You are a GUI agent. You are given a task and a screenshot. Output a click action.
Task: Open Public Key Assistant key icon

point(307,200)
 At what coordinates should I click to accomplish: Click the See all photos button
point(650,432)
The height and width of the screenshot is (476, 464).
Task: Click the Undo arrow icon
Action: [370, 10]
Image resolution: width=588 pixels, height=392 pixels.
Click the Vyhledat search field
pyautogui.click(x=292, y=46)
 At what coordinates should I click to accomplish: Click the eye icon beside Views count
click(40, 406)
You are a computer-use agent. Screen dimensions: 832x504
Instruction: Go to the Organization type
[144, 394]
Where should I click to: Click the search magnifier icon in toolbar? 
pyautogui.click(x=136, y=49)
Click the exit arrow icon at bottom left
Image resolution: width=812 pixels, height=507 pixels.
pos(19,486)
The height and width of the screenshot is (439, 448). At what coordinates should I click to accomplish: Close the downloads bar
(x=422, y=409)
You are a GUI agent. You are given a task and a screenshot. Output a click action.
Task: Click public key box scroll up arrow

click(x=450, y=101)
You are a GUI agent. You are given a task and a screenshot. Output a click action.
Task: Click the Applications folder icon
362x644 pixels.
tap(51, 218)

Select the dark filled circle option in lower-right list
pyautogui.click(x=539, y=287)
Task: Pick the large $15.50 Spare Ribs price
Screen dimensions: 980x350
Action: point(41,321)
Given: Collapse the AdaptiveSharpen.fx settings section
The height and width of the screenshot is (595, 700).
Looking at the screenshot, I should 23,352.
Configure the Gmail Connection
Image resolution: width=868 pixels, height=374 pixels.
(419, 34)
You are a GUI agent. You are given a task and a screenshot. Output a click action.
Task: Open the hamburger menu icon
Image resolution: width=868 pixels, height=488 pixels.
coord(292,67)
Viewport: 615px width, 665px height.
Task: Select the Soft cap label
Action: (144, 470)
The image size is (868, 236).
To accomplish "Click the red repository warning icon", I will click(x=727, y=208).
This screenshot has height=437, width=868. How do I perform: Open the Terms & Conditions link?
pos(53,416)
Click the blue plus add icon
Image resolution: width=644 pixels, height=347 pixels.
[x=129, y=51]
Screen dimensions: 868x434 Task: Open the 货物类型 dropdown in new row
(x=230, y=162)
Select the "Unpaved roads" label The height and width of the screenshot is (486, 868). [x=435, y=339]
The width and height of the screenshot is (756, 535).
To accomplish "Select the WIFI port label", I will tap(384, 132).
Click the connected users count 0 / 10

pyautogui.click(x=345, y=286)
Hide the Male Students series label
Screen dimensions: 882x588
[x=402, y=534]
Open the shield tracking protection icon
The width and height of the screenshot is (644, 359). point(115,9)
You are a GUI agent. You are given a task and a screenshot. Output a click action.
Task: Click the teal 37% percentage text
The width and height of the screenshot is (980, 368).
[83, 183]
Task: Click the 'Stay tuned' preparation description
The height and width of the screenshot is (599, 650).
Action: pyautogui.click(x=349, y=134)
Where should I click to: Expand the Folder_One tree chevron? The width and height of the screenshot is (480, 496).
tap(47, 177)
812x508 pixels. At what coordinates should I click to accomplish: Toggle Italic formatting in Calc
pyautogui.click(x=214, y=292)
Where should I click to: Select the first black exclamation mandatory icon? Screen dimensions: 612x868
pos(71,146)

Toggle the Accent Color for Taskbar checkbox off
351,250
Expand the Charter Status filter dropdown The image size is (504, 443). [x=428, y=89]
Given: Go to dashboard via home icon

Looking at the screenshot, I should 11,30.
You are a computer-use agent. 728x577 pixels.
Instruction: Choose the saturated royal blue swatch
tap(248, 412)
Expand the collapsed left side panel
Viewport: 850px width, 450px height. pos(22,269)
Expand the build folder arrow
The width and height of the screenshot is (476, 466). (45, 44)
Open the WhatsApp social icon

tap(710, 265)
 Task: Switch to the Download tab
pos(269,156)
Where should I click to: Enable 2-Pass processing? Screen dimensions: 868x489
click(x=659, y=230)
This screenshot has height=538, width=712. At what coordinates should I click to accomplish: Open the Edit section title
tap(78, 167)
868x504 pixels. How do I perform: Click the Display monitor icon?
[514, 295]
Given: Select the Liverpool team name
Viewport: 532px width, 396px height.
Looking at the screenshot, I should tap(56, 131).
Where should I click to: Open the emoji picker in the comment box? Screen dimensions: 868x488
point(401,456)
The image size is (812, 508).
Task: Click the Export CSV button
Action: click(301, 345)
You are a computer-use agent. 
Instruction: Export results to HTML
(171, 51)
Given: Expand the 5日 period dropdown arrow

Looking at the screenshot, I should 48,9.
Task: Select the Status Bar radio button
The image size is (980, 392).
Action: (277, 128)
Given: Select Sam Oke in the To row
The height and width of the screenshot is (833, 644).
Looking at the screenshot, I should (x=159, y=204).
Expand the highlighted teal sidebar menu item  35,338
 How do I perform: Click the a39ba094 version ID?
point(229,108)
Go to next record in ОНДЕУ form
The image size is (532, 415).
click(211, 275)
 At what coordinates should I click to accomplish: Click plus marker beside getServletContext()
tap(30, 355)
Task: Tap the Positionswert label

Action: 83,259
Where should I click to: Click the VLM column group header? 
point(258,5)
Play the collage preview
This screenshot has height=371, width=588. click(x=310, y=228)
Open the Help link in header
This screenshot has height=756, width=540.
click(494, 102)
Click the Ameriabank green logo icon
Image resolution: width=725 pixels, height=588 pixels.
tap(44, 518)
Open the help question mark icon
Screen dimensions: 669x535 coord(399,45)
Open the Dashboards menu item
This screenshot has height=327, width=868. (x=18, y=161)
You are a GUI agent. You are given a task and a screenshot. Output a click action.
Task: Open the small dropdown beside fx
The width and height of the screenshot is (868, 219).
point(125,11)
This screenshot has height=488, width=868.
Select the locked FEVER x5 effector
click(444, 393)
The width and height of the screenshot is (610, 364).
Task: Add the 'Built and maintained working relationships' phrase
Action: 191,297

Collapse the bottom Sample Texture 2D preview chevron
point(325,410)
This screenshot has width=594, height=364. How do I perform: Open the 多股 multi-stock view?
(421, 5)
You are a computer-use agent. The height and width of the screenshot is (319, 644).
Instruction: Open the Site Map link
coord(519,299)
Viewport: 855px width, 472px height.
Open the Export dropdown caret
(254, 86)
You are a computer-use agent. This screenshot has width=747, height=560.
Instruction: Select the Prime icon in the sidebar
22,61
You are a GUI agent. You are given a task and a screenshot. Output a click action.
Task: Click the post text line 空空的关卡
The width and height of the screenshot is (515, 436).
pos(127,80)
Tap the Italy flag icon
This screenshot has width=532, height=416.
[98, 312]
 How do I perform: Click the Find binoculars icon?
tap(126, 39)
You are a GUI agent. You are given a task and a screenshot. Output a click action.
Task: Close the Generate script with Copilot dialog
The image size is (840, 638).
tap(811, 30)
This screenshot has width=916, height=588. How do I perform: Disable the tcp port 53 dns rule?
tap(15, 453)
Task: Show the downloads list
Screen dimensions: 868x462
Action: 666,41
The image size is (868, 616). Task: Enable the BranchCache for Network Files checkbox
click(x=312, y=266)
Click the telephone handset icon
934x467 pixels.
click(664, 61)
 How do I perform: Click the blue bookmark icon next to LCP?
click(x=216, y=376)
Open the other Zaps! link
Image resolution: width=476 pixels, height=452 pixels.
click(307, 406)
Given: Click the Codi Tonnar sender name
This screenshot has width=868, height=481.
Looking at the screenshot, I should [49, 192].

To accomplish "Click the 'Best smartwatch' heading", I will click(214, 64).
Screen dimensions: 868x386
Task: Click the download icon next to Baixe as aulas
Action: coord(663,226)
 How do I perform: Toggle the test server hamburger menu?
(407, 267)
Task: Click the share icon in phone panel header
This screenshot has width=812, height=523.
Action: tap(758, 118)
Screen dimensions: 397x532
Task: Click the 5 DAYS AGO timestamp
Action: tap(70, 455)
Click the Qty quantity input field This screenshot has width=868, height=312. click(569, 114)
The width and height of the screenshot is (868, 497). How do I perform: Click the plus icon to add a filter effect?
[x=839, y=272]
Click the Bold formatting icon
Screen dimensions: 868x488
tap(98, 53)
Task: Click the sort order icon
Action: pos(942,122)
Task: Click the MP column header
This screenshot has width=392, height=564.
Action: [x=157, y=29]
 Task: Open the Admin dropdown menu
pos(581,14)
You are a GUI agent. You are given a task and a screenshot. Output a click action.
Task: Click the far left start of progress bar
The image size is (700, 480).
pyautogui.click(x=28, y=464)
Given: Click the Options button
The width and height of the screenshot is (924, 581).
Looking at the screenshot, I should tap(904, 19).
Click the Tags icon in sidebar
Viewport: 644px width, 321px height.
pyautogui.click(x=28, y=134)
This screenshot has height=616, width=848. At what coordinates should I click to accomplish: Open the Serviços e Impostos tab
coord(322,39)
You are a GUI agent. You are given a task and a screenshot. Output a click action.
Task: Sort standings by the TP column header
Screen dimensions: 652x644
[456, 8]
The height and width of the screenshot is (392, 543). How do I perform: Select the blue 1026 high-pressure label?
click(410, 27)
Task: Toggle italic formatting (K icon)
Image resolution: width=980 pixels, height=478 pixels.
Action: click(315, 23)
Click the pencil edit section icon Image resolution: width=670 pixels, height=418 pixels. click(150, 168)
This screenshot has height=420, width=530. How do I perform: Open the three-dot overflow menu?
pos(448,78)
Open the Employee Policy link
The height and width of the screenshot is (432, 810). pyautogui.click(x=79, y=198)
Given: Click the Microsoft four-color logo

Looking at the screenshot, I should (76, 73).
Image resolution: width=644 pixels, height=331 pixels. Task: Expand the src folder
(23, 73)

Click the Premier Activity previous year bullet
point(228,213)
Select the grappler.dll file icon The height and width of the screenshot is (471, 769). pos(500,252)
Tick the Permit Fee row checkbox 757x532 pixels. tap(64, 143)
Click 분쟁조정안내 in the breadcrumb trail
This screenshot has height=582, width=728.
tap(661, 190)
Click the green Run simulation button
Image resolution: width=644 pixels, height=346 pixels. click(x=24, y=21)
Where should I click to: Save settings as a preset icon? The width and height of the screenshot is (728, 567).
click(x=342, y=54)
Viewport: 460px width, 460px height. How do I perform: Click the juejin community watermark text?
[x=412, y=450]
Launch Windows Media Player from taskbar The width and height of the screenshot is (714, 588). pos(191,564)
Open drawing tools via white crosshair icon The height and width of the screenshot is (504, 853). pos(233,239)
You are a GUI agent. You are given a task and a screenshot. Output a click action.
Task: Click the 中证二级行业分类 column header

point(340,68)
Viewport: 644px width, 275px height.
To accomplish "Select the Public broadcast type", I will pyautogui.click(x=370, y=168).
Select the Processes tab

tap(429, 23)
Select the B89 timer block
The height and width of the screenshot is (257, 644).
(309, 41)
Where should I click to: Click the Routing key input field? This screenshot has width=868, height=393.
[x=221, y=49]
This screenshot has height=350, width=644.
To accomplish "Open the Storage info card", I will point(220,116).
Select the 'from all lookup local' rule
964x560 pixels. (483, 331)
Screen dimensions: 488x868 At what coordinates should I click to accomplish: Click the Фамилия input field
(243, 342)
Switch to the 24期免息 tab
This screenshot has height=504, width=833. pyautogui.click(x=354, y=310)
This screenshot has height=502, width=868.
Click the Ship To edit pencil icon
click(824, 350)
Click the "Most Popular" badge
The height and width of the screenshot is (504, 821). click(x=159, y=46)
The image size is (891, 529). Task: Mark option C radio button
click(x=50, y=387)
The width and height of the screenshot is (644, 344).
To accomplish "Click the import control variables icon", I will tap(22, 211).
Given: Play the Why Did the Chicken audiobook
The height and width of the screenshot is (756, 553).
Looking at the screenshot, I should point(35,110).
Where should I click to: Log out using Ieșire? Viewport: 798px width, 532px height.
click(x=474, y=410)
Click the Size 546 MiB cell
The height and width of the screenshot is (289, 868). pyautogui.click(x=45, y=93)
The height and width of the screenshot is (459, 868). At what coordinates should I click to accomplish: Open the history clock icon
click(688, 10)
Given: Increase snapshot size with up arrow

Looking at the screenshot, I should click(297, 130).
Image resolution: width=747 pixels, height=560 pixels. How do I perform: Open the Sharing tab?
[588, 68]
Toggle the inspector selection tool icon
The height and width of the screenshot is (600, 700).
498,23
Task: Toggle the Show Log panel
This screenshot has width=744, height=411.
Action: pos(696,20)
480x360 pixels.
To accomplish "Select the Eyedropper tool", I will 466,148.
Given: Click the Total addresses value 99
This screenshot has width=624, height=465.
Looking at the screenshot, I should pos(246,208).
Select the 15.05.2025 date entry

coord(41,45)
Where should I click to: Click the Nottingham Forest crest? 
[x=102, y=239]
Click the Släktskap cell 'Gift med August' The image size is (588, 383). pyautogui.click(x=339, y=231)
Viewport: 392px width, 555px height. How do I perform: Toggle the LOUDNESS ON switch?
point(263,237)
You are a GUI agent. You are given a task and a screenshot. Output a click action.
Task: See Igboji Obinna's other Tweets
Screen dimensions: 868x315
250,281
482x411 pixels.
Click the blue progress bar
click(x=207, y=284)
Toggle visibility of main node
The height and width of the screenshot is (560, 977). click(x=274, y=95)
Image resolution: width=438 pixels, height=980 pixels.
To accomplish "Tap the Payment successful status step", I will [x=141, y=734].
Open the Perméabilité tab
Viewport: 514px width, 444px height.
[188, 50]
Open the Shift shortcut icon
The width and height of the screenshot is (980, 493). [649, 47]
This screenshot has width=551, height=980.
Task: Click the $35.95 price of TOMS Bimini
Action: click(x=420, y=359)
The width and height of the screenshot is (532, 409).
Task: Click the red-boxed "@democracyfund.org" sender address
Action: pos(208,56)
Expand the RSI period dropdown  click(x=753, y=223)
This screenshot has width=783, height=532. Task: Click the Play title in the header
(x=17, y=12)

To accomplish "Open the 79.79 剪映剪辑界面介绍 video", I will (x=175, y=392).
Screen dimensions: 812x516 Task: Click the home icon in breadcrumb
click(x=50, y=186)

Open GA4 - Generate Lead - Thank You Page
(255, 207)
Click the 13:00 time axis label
--------------------------------
YOUR GOAL
Please print the records above exactly from their first line. End with the line containing "Configure the Gmail Connection", and include it.

RESPONSE TO THE TASK
You are a GUI agent. You are given a task and a screenshot. Output a click action.
Task: Open Public Key Assistant key icon

point(307,200)
 At what coordinates should I click to accomplish: Click the See all photos button
point(650,432)
The height and width of the screenshot is (476, 464).
Task: Click the Undo arrow icon
Action: [370, 10]
Image resolution: width=588 pixels, height=392 pixels.
Click the Vyhledat search field
pyautogui.click(x=292, y=46)
 At what coordinates should I click to accomplish: Click the eye icon beside Views count
click(40, 406)
You are a computer-use agent. Screen dimensions: 832x504
Instruction: Go to the Organization type
[144, 394]
Where should I click to: Click the search magnifier icon in toolbar? 
pyautogui.click(x=136, y=49)
Click the exit arrow icon at bottom left
Image resolution: width=812 pixels, height=507 pixels.
pos(19,486)
The height and width of the screenshot is (439, 448). At what coordinates should I click to accomplish: Close the downloads bar
(x=422, y=409)
You are a GUI agent. You are given a task and a screenshot. Output a click action.
Task: Click public key box scroll up arrow

click(x=450, y=101)
You are a GUI agent. You are given a task and a screenshot. Output a click action.
Task: Click the Applications folder icon
362x644 pixels.
tap(51, 218)

Select the dark filled circle option in lower-right list
pyautogui.click(x=539, y=287)
Task: Pick the large $15.50 Spare Ribs price
Screen dimensions: 980x350
Action: point(41,321)
Given: Collapse the AdaptiveSharpen.fx settings section
The height and width of the screenshot is (595, 700).
Looking at the screenshot, I should 23,352.
Configure the Gmail Connection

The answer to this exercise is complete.